◆ Directive 1 ◆
Copy out the passage of the Cockscomb text word for word, starting at "1982 to 1988" and ending at "February 26, 1986.".
◆ Directive 2 ◆
Using the Cockscomb text, decide whether each statement agrees with it. Answer yes or no and quote the deciding words. (a) A British expedition in 1888 and 1889 carried out the first modern explorations that led to recorded features of the Cockscomb Basin. (b) The entire Cockscomb Basin Forest Reserve was declared a wildlife sanctuary. (c) Visitors to the Jaguar Preserve are likely to see an actual jaguar.

◆ Source extract ◆

·····

Jaguars - The Jaguar is the third largest member of the cat family and endangered in most of its range. Here at Cockscomb, the Jaguar is doing quite well and is by no means the only beneficiary of the safety of the preserve.
Please Note: When you visit the Jaguar Preserve, you may like see signs of recent jaguar activity, but it is highly unlikely that an actual Jaguar sighting will occur. These wonderful animals are masters of stealth and their very existence is based on their seeing, but not being seen.
COCKSCOMB BASIN WILDLIFE SANCTUARY - History
Throughout much of the foothills of the eastern slopes in southern Belize, there is evidence of Mayan habitation since from about 10,000 BCE. Various Mayan sites were discovered in 1931; however, the ruins were not re-sighted again until 1995 with the Dunham surveys. Thus far two other Mayan sites have been documented: (1) Hun' Tul Mo' (meaning one macaw) and (2) Xa'a Yul Ha' (meaning many rivers).
The first modern explorations which lead to recorded features of the Cockscomb Basin were conducted by a British expedition in 1888 and 1889. The expedition began in the river located in South Stann Creek and ended at Victoria Peak (the highest point in Belize).
Further exploration of the Cockscomb Basin did not transpire until 1927, when another British expedition was launched to assess timber reserves. Logging susequently began in 1984, primarily to extract cedar & mahogany. About the same time, a nationwide study began of the jaguar. This study was led by Dr. Alan Rabinowitz, a recent recipient of a PHD degree from the University of Tennessee. He found that the Cocoscomb Basin was an important habitat for the jaguar, not only in Belize but from a Central America perspective as well.
Concern for the jaguars of Belize began to be raised from two different perspectives. (1) James Hyde, Permanent Secretary for the Ministry of Natural Resources had been approached by a concerned citrus farmer who had encountered jaguars in his orchard. (2) About the same time, Archie Carr III, Assistant Director of the International Division of the New York Zoological Society, ran across references to jaguars in Belize in hunting magazines.
Archie Carr III, contacted Dora Weyer if they would like a study of jaguars in Belize? The answer was affirmative and Dr. Alan Rabinowitz, was commissioned to determine the jaguar population.
1982 to 1988
An ecological study was conducted by Dr. Alan Rabinowitz, where he observed that the Cockscomb Basin contained had a highest density of jaguars ever recorded. As a result (in 1984), the area was initially declared a forest reserve with a “No Hunting” ordinance, to protect the large jaguar population. However, after much concern that the Cockscomb Basin Forest Reserve was not protecting the jaguars’ habitat, a small portion of the Reserve was declared a wildlife sanctuary on February 26, 1986.

·····

◆ Information shown ◆
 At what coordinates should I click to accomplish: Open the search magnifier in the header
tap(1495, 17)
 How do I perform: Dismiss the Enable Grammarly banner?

·····

◆ Task result 1 ◆
1982 to 1988
An ecological study was conducted by Dr. Alan Rabinowitz, where he observed that the Cockscomb Basin contained had a highest density of jaguars ever recorded. As a result (in 1984), the area was initially declared a forest reserve with a “No Hunting” ordinance, to protect the large jaguar population. However, after much concern that the Cockscomb Basin Forest Reserve was not protecting the jaguars’ habitat, a small portion of the Reserve was declared a wildlife sanctuary on February 26, 1986.

◆ Task result 2 ◆
(a) Yes: "The first modern explorations which lead to recorded features of the Cockscomb Basin were conducted by a British expedition in 1888 and 1889."
(b) No: "a small portion of the Reserve was declared a wildlife sanctuary on February 26, 1986."
(c) No: "it is highly unlikely that an actual Jaguar sighting will occur."